**Passage provided:**
Wednesday, January 22, 2025

Cash-strapped MoHW stops hotel quarantines with ‘immediate effect’

The only source of income there has been for cash-strapped hospitality establishments has also dried up because beginning last Thursday, hotels and lodges no longer accommodate Covid-19 restrictees.

A savingram to all District Health Management Teams that was signed by Dr. Tshepo Machacha on behalf of the Permanent Secretary in the Ministry of Health and Wellness, communicates a message which could result in some establishments closing down altogether.

“You are advised to stop isolation of Covid-19 patients in private facilities with immediate effect,” reads the July 22, 2021 savingram in which “stop” is written in capital letters and underlined. “We should do home isolation, where not possible isolate in public facilities.”

“Private facilities” refers to hospitality establishments in hotels and lodges that the Ministry has, since the start of the pandemic last year, been using to quarantine and isolate Covid-19 restrictees – being patients themselves and their parents or guardians in the case of minors. “Public facilities” refers to any government-owned building, including schools which were initially used for quarantines before a Gaborone resident and lawyer filed an urgent court application in March last year to essentially free his daughter from a quarantine facility of sub-standard sanitary conditions. When the application succeeded, many more people in a similar situation at public facilities across the country were moved into hotels and lodges.

The result was that for more than a year now, the government has been putting up restrictees at hospitality establishments. However, last month, the Permanent Secretary of the Ministry of Finance and Economic Development, Dr. Wilfred Mandlebe, told the parliamentary Public Accounts Committee that MoHW had exhausted its funds for the 2021/22 financial year – which ends in March 2022.

As Sunday Standard reported last month, payment for the services these establishments were providing took way too long and was woefully inadequate. The Ministry paid only P500 per guest-restrictee per day for accommodation, meals as well as standard housekeeping supplies and amenities. One hotel manager complained that P500 typically covers food only and that “to all intents and purposes, the accommodation and convenience amenities are provided free of charge.”

Considering the circumstances, this deal was almost a shakedown. The hospitality industry is one of the worst Covid-affected and operating on the half-a-loaf-is-better-than-nothing rationale, some establishments were forced to accept what was without doubt a very raw deal. Another hotel manager said that business was so slow that one felt almost grateful when the District Health Management Teams, which administered Covid quarantines, called to book guests.

With the July 22 savingram, the half a loaf has vanished. Worse still, accommodating Covid-guests also brought reputational risk for hotels and lodges. Some normal-paying guests are said to be very uncomfortable about staying in a hotel room that not too long ago accommodated people infected with a deadly disease.

**Supplied data:**
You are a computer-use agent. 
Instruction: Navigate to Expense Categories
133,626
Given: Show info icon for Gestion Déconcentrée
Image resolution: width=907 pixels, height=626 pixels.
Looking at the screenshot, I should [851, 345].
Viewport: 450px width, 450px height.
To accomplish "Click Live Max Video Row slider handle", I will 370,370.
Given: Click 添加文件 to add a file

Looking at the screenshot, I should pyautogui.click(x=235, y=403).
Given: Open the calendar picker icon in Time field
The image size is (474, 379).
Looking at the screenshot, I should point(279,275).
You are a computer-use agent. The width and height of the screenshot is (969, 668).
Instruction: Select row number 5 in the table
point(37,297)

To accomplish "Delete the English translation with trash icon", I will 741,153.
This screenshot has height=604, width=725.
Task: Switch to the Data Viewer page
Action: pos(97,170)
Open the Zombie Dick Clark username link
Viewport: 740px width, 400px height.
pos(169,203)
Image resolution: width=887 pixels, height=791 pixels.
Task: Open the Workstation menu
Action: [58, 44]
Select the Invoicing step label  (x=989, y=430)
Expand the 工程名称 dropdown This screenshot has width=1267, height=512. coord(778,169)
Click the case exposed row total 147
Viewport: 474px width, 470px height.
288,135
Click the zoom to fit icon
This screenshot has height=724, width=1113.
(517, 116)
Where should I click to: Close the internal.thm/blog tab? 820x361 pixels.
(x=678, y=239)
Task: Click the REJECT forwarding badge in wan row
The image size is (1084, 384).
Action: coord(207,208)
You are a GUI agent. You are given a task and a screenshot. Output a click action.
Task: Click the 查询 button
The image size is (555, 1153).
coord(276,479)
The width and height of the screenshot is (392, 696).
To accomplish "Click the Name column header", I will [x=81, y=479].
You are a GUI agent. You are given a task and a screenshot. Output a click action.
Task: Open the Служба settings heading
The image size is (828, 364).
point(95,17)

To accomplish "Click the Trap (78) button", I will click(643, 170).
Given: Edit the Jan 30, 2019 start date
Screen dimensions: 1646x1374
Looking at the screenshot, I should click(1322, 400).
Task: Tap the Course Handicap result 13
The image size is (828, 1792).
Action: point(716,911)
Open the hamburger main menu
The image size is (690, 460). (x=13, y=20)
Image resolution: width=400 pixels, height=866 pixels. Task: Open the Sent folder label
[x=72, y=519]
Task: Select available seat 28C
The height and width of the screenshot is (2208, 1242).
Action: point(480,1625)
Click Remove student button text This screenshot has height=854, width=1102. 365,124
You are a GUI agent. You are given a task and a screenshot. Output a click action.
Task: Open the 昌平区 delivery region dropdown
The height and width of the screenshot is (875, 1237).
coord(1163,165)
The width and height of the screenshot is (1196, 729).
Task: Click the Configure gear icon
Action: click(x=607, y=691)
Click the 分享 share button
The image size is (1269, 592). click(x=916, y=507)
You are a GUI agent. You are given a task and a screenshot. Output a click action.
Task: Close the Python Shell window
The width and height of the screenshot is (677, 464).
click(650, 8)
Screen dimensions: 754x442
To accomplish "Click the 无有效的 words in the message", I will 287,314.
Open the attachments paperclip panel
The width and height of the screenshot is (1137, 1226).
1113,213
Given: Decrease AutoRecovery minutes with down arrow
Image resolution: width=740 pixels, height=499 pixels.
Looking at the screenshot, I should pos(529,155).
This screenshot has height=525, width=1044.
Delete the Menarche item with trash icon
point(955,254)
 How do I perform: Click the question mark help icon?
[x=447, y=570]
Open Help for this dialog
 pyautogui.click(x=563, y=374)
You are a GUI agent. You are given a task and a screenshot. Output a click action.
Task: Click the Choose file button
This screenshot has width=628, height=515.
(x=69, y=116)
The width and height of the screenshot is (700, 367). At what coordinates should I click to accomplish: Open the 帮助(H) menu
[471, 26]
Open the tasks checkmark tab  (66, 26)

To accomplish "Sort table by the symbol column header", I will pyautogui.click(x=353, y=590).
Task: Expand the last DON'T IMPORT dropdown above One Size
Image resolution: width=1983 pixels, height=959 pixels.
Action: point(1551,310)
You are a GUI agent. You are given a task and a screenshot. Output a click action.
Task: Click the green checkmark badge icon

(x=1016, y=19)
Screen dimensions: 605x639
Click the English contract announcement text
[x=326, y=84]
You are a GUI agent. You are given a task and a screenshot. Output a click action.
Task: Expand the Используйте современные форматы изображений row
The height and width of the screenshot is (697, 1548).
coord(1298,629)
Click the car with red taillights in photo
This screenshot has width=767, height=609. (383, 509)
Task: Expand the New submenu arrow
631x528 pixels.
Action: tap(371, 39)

**Requirement:**
According to the article on hotel quarantines, how much did the Ministry pay per guest-restrictee per day?

**Task answer:**
P500 per guest-restrictee per day, covering accommodation, meals, and standard housekeeping supplies and amenities.